### [Required action]
Reproduce exactly the span of lines beginning at the one with "How do I perform: Click" and ending at the last line of the data below, omitting pictures.

### [Input]
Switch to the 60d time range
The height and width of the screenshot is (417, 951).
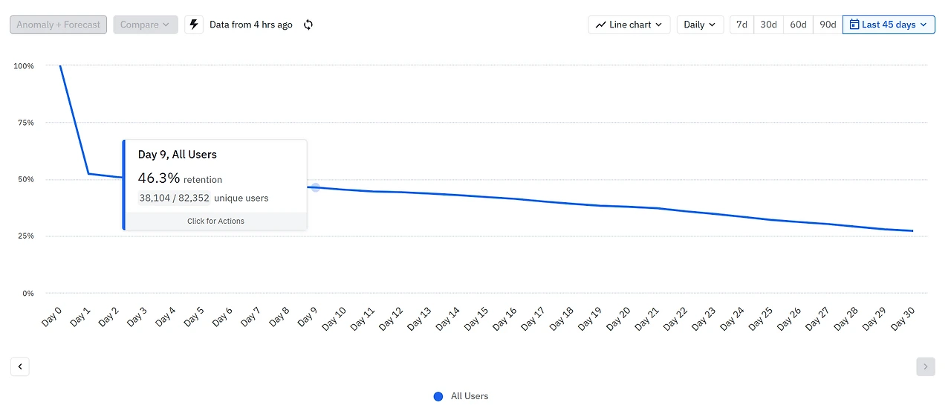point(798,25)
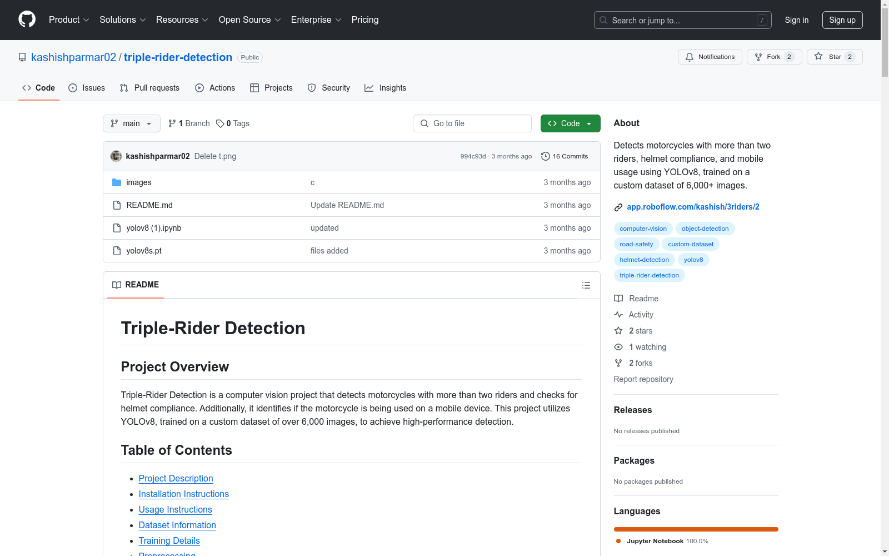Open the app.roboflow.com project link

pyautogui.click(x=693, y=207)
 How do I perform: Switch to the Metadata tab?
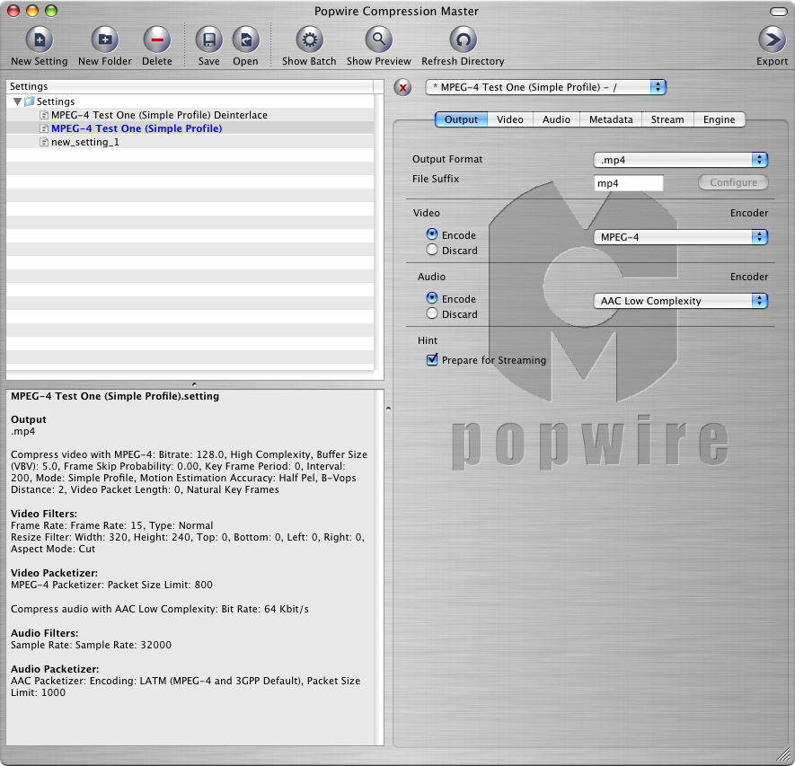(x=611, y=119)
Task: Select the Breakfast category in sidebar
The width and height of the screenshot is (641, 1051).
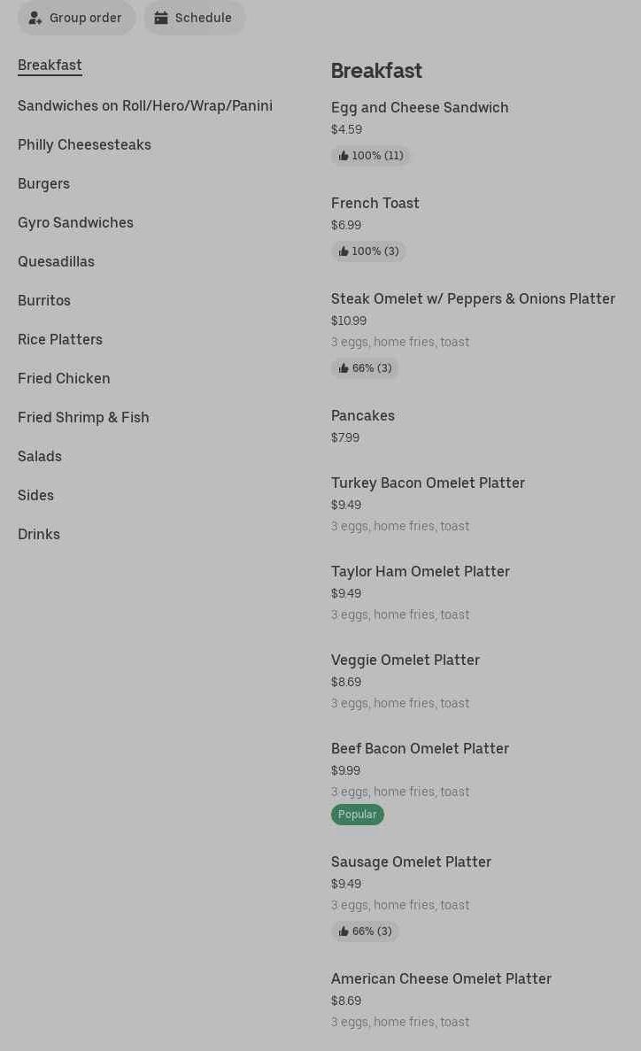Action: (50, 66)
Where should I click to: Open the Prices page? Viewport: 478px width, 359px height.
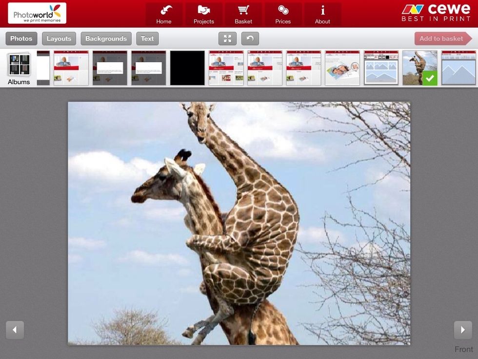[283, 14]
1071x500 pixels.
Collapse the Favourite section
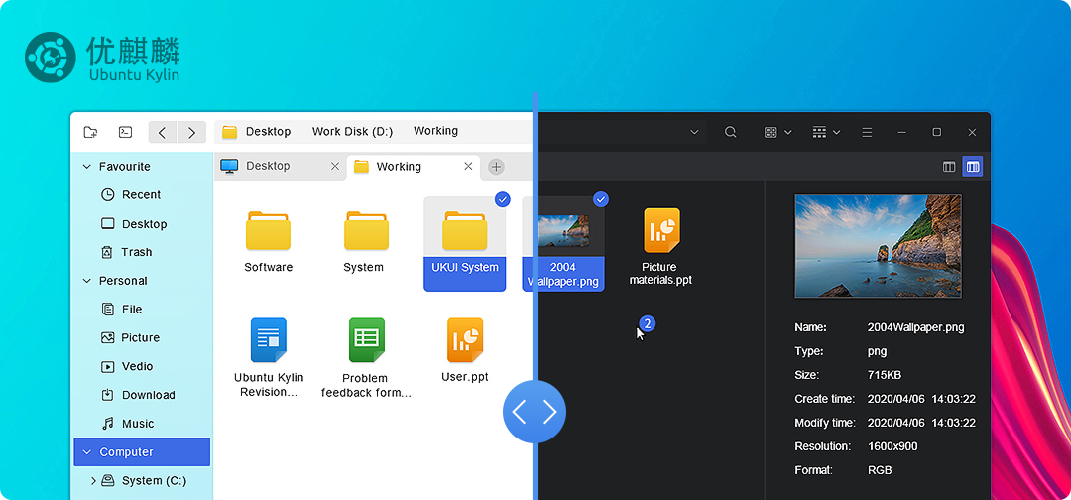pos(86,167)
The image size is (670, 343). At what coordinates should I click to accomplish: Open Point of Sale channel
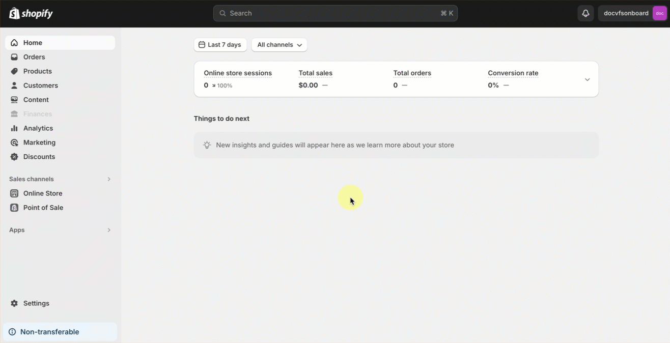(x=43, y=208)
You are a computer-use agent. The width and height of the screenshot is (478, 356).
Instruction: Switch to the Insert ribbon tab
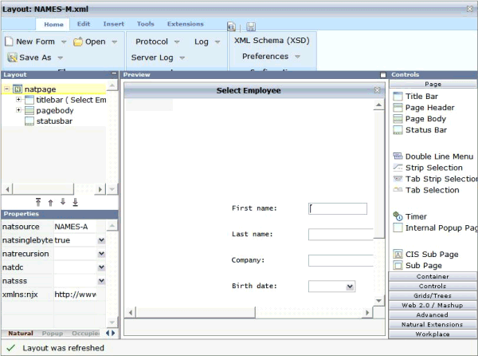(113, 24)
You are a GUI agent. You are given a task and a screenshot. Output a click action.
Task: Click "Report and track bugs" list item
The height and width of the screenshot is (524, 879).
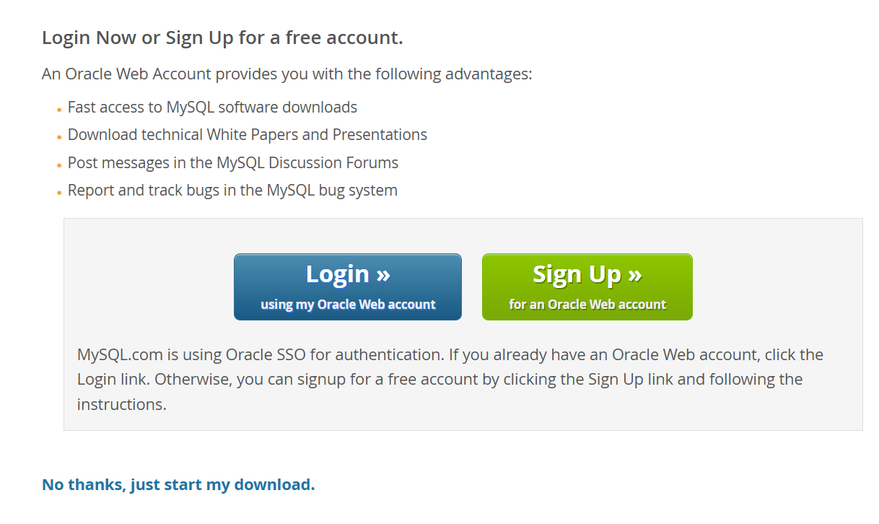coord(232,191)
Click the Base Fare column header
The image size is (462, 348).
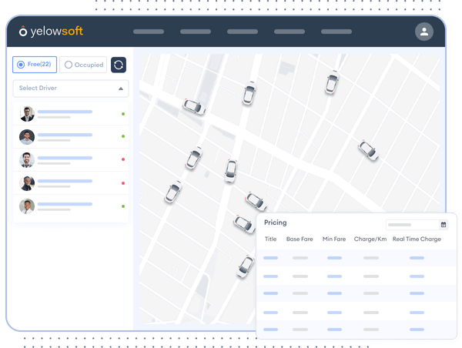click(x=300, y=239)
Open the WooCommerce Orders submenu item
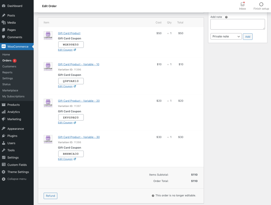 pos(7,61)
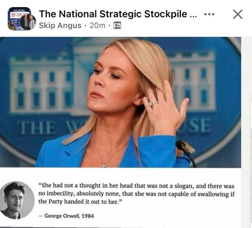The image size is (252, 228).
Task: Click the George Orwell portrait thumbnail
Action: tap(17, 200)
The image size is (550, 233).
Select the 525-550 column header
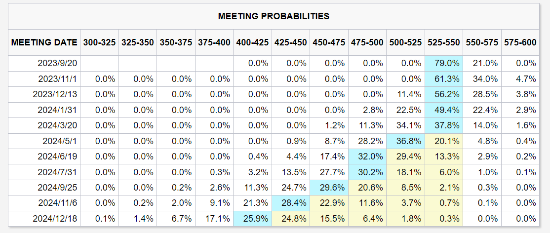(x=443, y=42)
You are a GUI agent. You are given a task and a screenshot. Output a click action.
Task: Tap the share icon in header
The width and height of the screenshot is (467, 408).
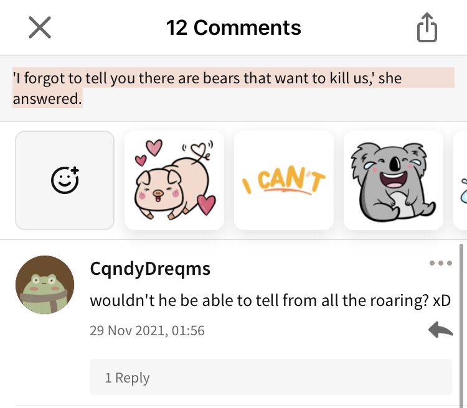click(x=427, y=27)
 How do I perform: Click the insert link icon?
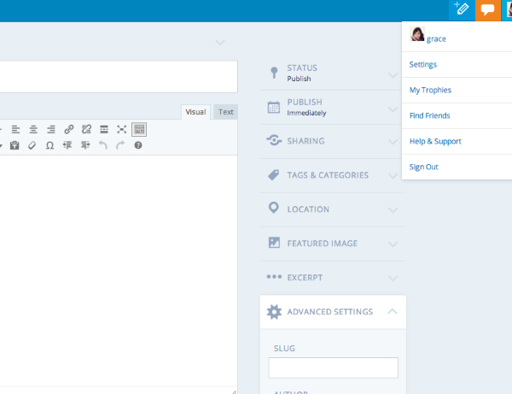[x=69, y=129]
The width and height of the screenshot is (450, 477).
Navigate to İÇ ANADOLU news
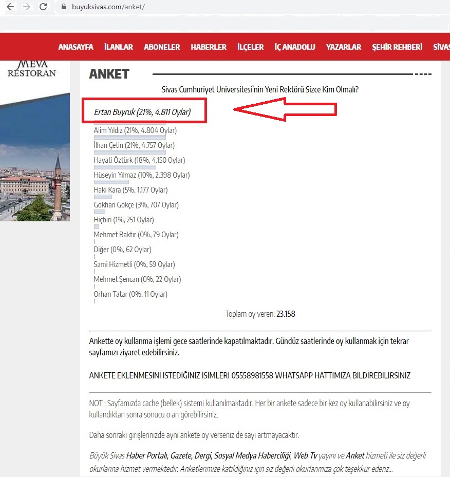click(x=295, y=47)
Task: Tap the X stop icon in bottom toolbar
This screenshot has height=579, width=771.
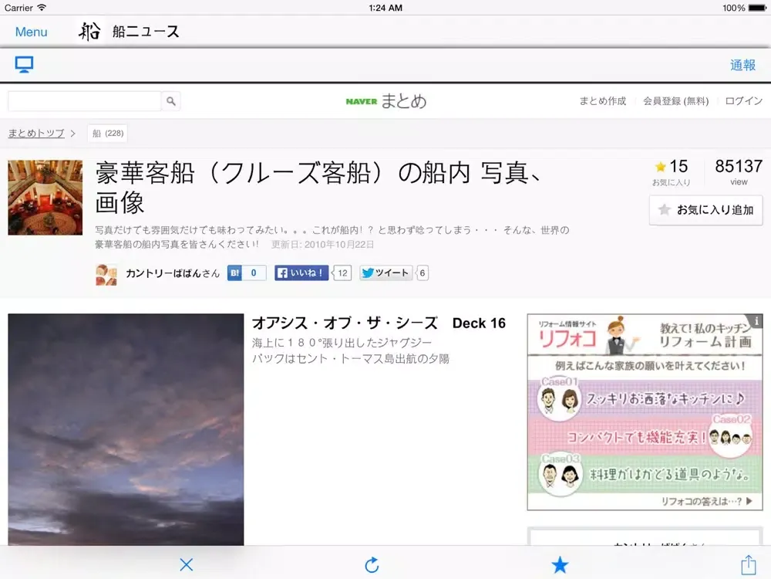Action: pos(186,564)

### [Result of the task]
 How do I perform: Click the insert link icon?
[x=69, y=129]
The width and height of the screenshot is (450, 477).
Navigate to İÇ ANADOLU news
click(x=295, y=47)
Task: Tap the X stop icon in bottom toolbar
This screenshot has height=579, width=771.
Action: pos(186,564)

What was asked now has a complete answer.